Welcome back to LearnLinuxTV’s full course on Proxmox Virtual Environment! In class #8, we look at the process of converting a container into a template, that can then be used as a basis for launching additional containers.
Welcome back to LearnLinuxTV’s full course on Proxmox Virtual Environment! In class #8, we look at the process of converting a container into a template, that can then be used as a basis for launching additional containers.
I just wanted to note that @jay says at 5:30 that you don’t want to disconnect your ssh session after deleting the host keys…
One really nice thing about proxmox is that you can always log in to the console from the GUI even if you have screwed up your ssh config.
Very helpful for people like me.
In the end of this video, @jay assigns the homework of how to automate the process of creating a template.
Below is a script I use to prepare a container to become a template. I am also learning systemd at the same time so this might be a bit overly complicated.

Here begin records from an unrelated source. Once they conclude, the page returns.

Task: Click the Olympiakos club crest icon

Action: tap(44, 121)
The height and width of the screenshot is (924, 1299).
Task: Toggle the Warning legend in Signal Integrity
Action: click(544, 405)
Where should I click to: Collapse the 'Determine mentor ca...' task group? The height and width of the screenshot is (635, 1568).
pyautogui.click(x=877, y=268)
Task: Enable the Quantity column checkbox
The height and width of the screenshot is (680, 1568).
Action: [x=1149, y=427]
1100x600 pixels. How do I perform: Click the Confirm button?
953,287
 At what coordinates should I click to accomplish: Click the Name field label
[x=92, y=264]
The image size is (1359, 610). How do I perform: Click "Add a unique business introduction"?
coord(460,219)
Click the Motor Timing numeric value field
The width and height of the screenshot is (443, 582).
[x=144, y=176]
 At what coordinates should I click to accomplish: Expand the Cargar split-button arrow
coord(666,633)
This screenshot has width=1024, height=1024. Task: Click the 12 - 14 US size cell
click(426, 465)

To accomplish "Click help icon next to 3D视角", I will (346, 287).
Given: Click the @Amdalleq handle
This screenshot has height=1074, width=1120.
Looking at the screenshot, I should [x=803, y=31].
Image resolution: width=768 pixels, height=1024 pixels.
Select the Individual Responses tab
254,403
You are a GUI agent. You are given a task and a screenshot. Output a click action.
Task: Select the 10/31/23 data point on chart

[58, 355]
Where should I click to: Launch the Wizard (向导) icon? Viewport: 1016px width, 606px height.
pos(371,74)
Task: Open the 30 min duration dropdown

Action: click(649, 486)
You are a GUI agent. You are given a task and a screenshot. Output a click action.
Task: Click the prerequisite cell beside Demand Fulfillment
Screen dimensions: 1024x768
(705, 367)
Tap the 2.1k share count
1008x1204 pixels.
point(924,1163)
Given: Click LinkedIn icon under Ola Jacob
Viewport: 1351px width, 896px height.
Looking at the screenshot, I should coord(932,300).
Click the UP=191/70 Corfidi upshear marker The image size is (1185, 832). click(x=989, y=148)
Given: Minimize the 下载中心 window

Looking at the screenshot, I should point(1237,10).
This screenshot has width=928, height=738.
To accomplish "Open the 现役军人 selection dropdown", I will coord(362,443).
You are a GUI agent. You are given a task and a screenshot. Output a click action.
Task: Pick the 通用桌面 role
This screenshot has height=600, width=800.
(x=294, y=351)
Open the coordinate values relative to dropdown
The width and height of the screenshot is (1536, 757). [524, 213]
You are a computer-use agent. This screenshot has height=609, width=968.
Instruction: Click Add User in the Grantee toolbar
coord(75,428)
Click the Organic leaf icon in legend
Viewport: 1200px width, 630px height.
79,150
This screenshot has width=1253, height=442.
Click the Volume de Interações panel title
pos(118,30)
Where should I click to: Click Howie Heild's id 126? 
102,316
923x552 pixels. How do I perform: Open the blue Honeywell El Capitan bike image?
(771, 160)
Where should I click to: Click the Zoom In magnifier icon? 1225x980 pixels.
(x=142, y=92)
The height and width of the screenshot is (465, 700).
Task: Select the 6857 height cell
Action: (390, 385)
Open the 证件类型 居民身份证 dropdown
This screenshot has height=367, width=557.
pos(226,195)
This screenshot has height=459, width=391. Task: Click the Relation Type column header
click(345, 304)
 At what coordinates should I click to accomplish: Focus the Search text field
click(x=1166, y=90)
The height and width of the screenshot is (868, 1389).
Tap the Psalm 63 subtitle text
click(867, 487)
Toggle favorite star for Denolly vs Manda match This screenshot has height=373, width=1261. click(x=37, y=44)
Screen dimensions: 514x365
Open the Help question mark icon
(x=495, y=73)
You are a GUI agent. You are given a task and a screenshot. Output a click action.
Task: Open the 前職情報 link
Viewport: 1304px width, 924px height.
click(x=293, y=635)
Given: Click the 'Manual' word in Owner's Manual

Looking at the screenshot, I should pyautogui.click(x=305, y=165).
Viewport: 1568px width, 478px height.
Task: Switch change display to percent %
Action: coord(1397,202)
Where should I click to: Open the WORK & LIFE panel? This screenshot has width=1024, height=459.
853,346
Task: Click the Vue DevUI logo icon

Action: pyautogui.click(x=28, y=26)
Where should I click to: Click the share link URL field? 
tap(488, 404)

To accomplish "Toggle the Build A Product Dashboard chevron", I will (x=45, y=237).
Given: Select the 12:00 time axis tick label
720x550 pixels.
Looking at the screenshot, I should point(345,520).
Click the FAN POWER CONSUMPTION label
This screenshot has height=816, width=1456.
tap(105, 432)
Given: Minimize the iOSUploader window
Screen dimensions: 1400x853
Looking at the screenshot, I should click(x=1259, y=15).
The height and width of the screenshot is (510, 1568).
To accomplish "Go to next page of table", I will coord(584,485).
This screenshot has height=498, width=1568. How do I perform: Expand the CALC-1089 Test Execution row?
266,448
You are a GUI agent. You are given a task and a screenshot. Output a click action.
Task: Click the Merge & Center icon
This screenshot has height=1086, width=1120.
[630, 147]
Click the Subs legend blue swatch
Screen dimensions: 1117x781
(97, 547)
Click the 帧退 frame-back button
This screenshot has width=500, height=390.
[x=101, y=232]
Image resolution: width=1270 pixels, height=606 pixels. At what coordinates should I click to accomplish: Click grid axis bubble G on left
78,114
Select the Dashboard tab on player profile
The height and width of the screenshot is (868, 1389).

Not sure what I am doing wrong with this, I had the same problem with the previous video.What was happening is I couldn’t ssh into the server, the ssh config files were still missing. I found that if you entered “sudo cloud-init clean” it would recreate the ssh configs. But with the container I do not see that “fix” . I know I can recreate them with the console, but want to know why they didn’t reconfigure on their own.
I haven’t had a chance to look at this in a while, but it’s entirely possible there could be a bug in the container image that prevents it from working. That’s just a guess though, I’d need to spend some time recreating the scenario to know for sure. Containers in Proxmox shouldn’t behave differently, but as we all are aware, there are definitely edge-cases.